**Set problem**
Copy the listing below word for word, starting at the line that contains "Screen dimensions: 1200x568" and continuing through the end of the listing. Leave out the pictures.

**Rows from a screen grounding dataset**
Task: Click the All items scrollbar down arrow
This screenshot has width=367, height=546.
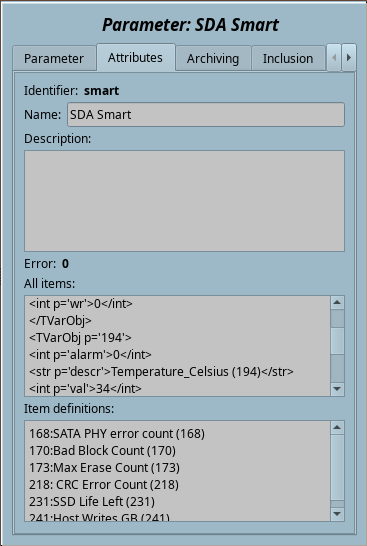Action: pyautogui.click(x=337, y=389)
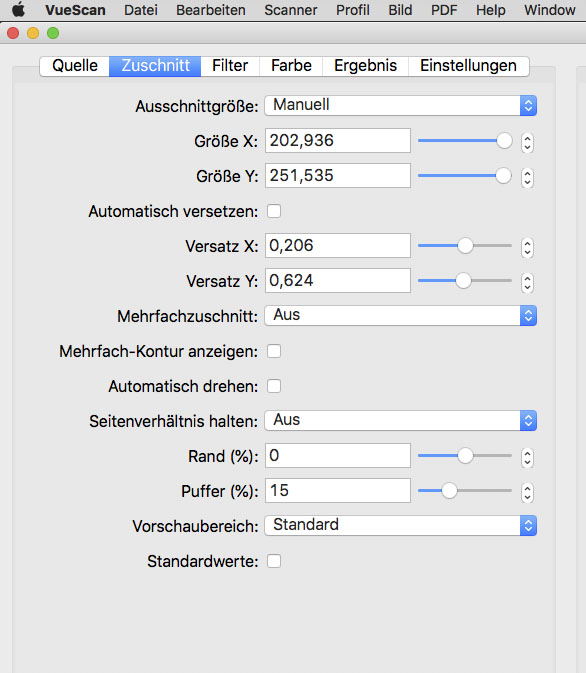Click the Rand (%) stepper arrows
The width and height of the screenshot is (586, 673).
coord(527,458)
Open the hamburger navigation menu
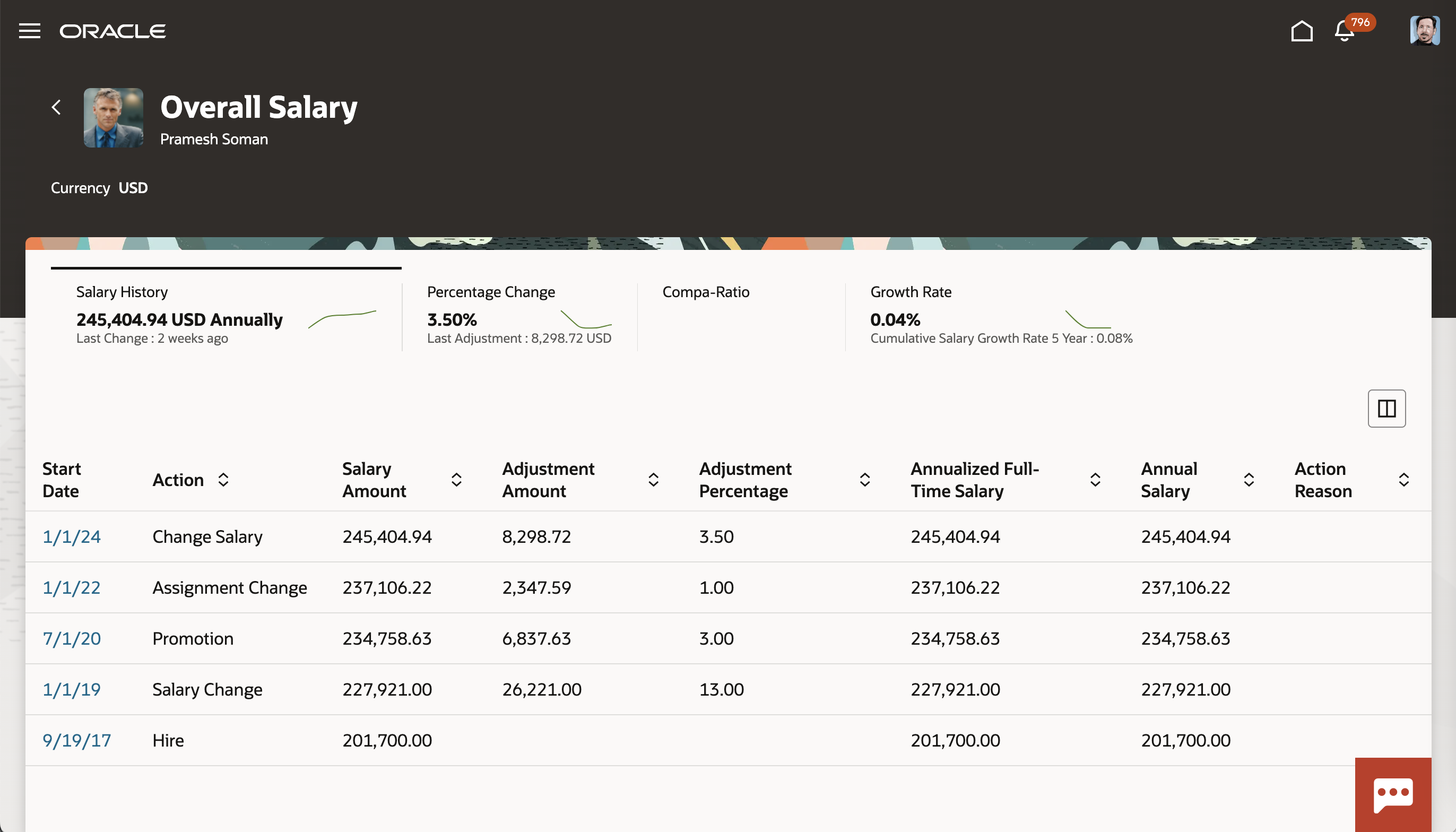The height and width of the screenshot is (832, 1456). coord(30,31)
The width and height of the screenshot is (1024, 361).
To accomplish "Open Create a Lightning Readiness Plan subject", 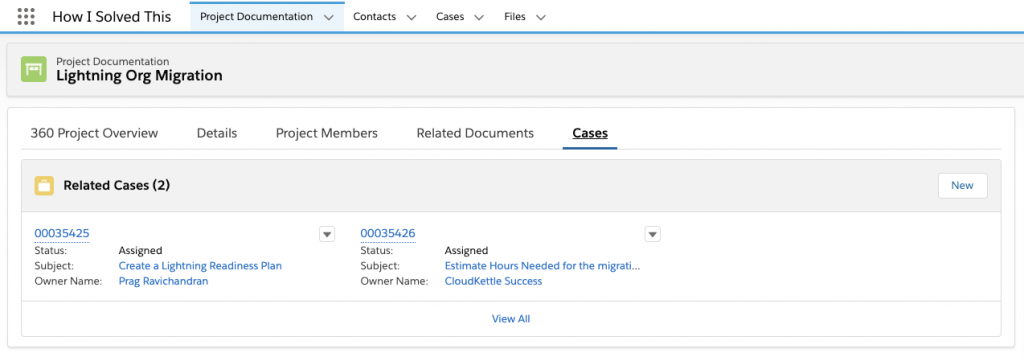I will click(200, 266).
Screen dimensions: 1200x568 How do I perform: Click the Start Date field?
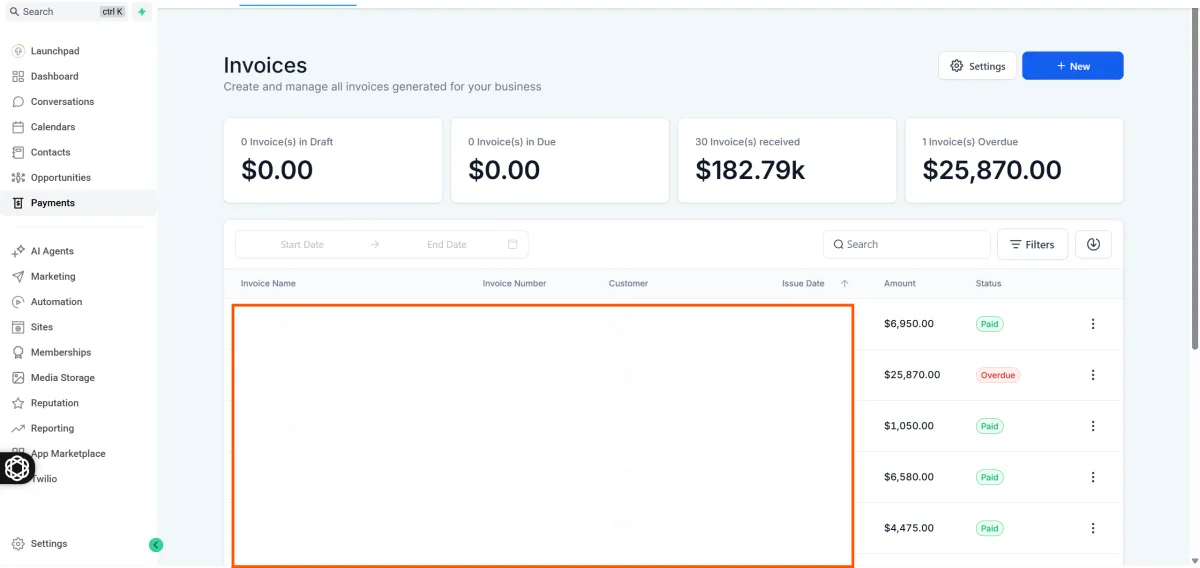coord(302,244)
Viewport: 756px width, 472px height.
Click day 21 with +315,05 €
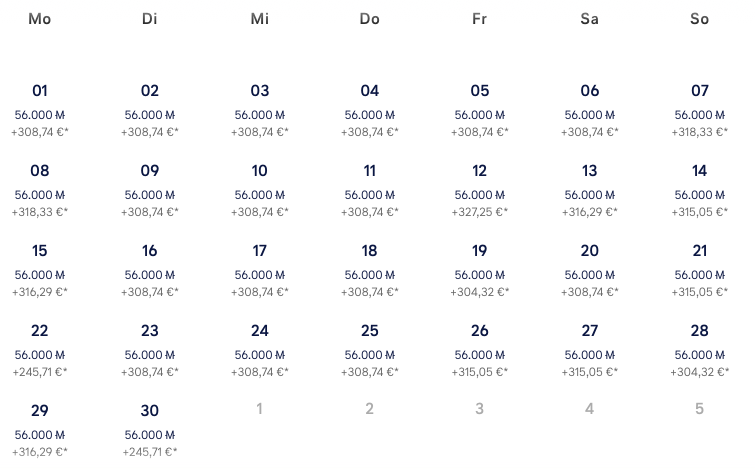coord(699,270)
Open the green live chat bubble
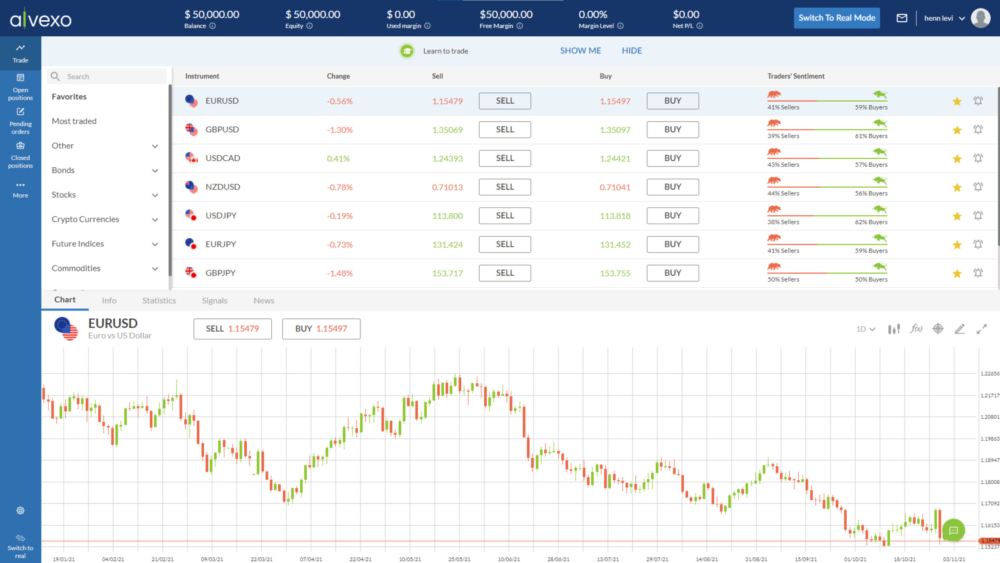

**Reply**
Screen dimensions: 1200x568 How do I perform: Click the Start Date field?
coord(302,244)
Viewport: 756px width, 472px height.
Click day 21 with +315,05 €
coord(699,270)
Open the green live chat bubble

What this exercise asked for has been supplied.